### What this task involves
Please copy out the entries until you have copied the line that contains "Task: Click the run query play button", beginning with the first line.

------------------------------------------------------------------------

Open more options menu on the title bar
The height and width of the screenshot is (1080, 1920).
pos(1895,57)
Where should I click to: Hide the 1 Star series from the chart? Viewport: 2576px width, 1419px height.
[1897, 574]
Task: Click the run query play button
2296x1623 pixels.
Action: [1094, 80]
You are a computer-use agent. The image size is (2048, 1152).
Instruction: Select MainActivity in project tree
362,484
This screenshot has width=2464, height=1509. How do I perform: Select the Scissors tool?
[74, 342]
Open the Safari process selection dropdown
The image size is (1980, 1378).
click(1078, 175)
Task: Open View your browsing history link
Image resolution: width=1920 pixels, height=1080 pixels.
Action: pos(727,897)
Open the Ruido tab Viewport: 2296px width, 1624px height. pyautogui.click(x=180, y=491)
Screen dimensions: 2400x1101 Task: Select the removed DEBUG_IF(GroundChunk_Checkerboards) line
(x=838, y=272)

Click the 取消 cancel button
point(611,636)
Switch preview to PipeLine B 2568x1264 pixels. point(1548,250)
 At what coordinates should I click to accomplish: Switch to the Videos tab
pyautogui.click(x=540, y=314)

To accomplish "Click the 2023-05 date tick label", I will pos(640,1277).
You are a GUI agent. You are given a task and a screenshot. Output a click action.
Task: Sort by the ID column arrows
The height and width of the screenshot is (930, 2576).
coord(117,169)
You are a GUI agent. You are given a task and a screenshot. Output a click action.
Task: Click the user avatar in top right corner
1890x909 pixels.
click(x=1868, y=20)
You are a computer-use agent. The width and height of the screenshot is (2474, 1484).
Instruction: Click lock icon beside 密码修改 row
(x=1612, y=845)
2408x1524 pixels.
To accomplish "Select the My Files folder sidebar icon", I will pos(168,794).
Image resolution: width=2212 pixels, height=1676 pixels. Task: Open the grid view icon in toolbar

------------------------------------------------------------------------

### Answer to this problem
Open more options menu on the title bar
The height and width of the screenshot is (1080, 1920).
pos(1895,57)
Where should I click to: Hide the 1 Star series from the chart? Viewport: 2576px width, 1419px height.
[1897, 574]
Task: Click the run query play button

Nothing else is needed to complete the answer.